Every line of the data needs to be returned exactly.

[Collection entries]
——

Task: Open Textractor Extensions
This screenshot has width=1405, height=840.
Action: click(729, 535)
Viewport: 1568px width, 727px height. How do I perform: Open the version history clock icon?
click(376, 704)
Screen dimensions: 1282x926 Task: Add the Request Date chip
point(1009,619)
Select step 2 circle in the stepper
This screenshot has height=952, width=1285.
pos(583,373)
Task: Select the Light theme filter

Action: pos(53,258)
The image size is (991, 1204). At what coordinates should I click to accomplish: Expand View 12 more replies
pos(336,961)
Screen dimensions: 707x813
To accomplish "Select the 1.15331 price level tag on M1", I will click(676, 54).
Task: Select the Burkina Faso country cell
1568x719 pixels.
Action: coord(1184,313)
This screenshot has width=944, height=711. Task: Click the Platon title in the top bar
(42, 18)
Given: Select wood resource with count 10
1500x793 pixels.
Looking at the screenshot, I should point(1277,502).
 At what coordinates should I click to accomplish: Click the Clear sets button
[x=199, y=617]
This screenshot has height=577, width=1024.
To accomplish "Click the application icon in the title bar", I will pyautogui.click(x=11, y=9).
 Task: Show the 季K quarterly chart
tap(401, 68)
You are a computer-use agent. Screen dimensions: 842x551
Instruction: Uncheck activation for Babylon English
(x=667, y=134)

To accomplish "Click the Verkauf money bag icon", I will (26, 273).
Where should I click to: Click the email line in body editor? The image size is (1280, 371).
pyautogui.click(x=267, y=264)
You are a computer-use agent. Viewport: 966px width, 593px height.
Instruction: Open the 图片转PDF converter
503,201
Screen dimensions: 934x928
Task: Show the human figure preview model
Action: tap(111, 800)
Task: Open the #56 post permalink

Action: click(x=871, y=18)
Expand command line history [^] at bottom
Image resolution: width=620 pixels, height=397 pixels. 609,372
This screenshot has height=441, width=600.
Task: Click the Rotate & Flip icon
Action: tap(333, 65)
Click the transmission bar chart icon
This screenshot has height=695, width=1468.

——

* RESPONSE BELOW:
Task: Open Textractor Extensions
This screenshot has width=1405, height=840.
Action: click(729, 535)
Viewport: 1568px width, 727px height. How do I perform: Open the version history clock icon?
click(376, 704)
Screen dimensions: 1282x926 Task: Add the Request Date chip
point(1009,619)
Select step 2 circle in the stepper
This screenshot has height=952, width=1285.
pos(583,373)
Task: Select the Light theme filter

Action: pos(53,258)
The image size is (991, 1204). At what coordinates should I click to accomplish: Expand View 12 more replies
pos(336,961)
Screen dimensions: 707x813
To accomplish "Select the 1.15331 price level tag on M1", I will click(676, 54).
Task: Select the Burkina Faso country cell
1568x719 pixels.
Action: coord(1184,313)
This screenshot has width=944, height=711. Task: Click the Platon title in the top bar
(42, 18)
Given: Select wood resource with count 10
1500x793 pixels.
Looking at the screenshot, I should point(1277,502).
 At what coordinates should I click to accomplish: Click the Clear sets button
[x=199, y=617]
This screenshot has height=577, width=1024.
To accomplish "Click the application icon in the title bar", I will pyautogui.click(x=11, y=9).
 Task: Show the 季K quarterly chart
tap(401, 68)
You are a computer-use agent. Screen dimensions: 842x551
Instruction: Uncheck activation for Babylon English
(x=667, y=134)

To accomplish "Click the Verkauf money bag icon", I will (26, 273).
Where should I click to: Click the email line in body editor? The image size is (1280, 371).
pyautogui.click(x=267, y=264)
You are a computer-use agent. Viewport: 966px width, 593px height.
Instruction: Open the 图片转PDF converter
503,201
Screen dimensions: 934x928
Task: Show the human figure preview model
Action: tap(111, 800)
Task: Open the #56 post permalink

Action: click(x=871, y=18)
Expand command line history [^] at bottom
Image resolution: width=620 pixels, height=397 pixels. 609,372
This screenshot has height=441, width=600.
Task: Click the Rotate & Flip icon
Action: tap(333, 65)
Click the transmission bar chart icon
This screenshot has height=695, width=1468.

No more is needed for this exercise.